Space Food Processing and Packaging
The STS-114 crewmembers wrangle with unfamiliar packaging at the Johnson Space Center.
The STS-114 crewmembers wrangle with unfamiliar packaging at the Johnson Space Center.
NASA

Space foods are processed to ensure quality and safety. Fresh fruits and vegetables are minimally processed -- they're sanitized with a 200 parts per million (ppm) chlorine rinse, air-dried and then placed on a food tray, ready to be stored in the fresh food locker. Some vegetables, like carrots and celery, are packaged in sealable bags. All fresh foods need to be eaten within the first few days of a mission because they spoil quickly.

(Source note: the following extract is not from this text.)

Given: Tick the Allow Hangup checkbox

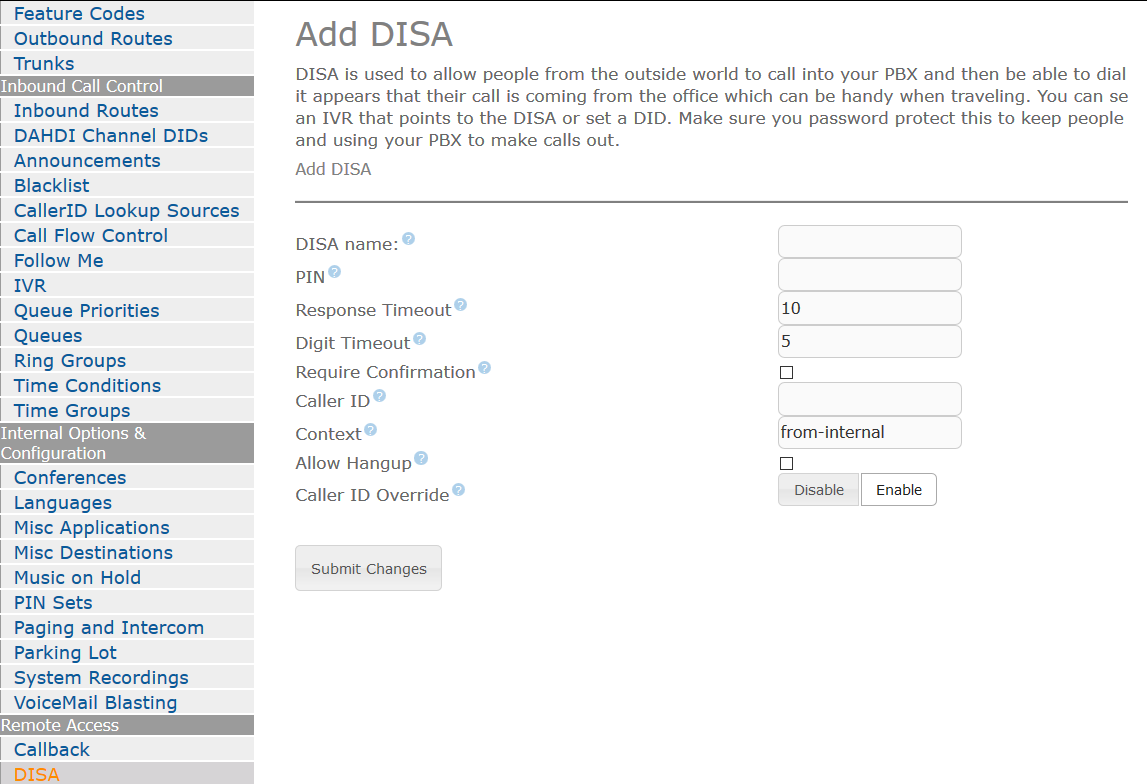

NASA scientists use certain processing techniques to make foods shelf stable, or safe to store at room temperature. Thermostabilization, or heat processing, extends shelf life to three years. Irradiated foods are shelf stable because they're sterilized by a dose of ionizing radiation. Lowering the pH and water activity of foods can also stabilize them. Freeze-drying, or removing water from foods, inhibits microbial growth, and mold growth can be prevented by removing oxygen from packaging.

Shelf life is determined by noting changes in product quality, and the lab has specific methodology for testing. All foods intended for shuttle flights must have nine-month minimum shelf life. Foods going to the International Space Station must have a one-year shelf life, and any foods developed for future planetary expeditions or outposts must have a five-year shelf life [source: Iowa State University].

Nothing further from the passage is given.